The Nightmare Sonata I

18 Jan 2004

The rain wet the brick and wood; over years the brick and wood had split and softened, to let water seep through to the furnishings and artifacts of humanity the building had long since stopped being a shelter for. A slew of the downpour burrowed relentlessly into the filth that was once a corner of the carpet, in a draughty room where Luke and Jessica sat, crouched, huddled and hugged together. Each watched the other sleep, taking turns to shake the other out of their inevitable narcoleptic panic. It had been six weeks since the nightmares had come to every person in the world.

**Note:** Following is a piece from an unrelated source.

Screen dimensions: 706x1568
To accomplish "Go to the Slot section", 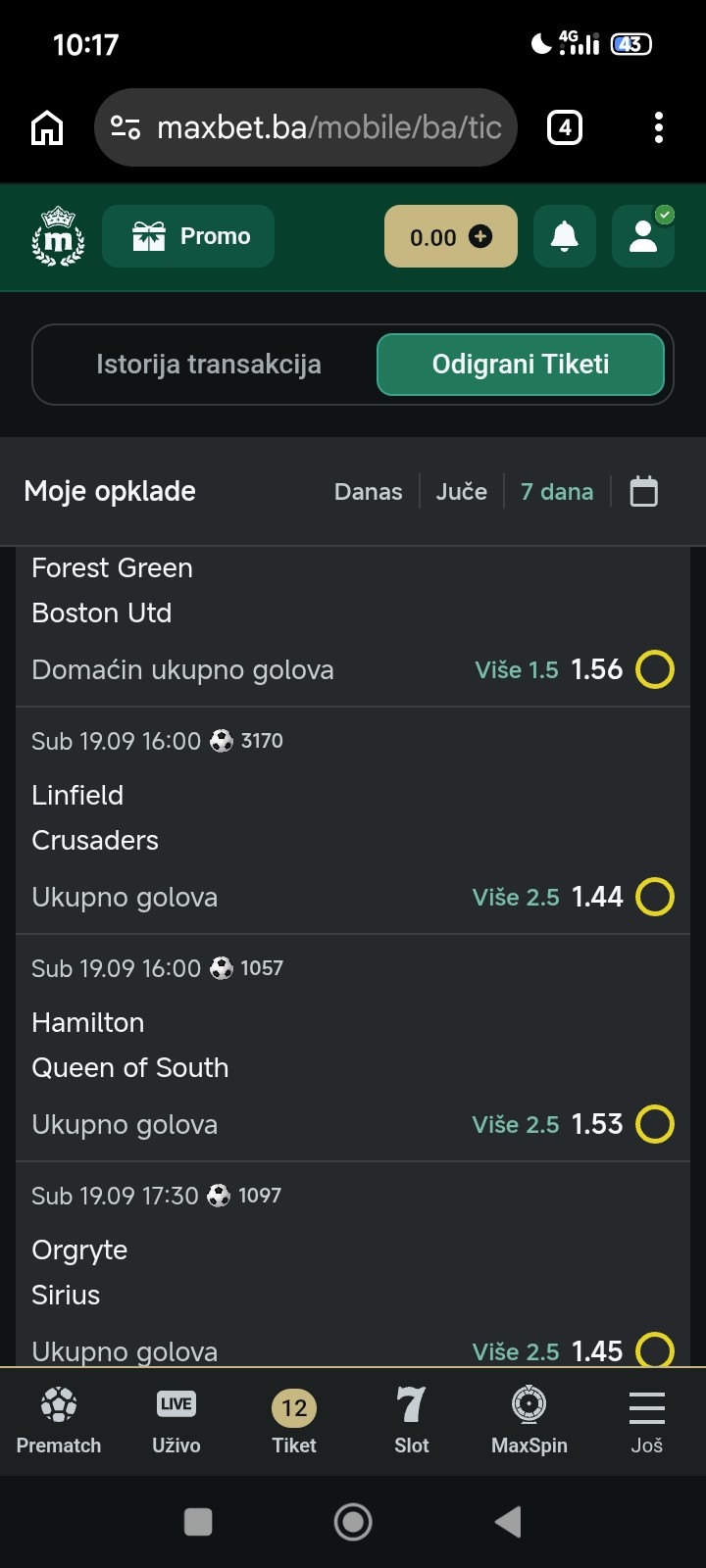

Luke was dozing now, far above the currents of revitalizing dreams. As he looked down inside himself, he felt that he could every other flow of sleep poisoned now, a sea marbled with abominations and malevolence. Eyes steady, breaths passing through the room regularly as the clocks that once ticked away time awake and time asleep. Propped awake by love and driven to obsessive attentiveness by deprivation and fear, Jessica felt as though every inhalation passed over her face, and every exhalation rattled the windows. She timed the pause between each, worrying away at the notion that panic might have infested Luke's system and she had not missed it. It gnawed back at her, the possibility that she might already be too late, Luke gone, lost to her, a mixture of too little sleep and too much of the nightmare, the new cocktail driving everyone out of their minds.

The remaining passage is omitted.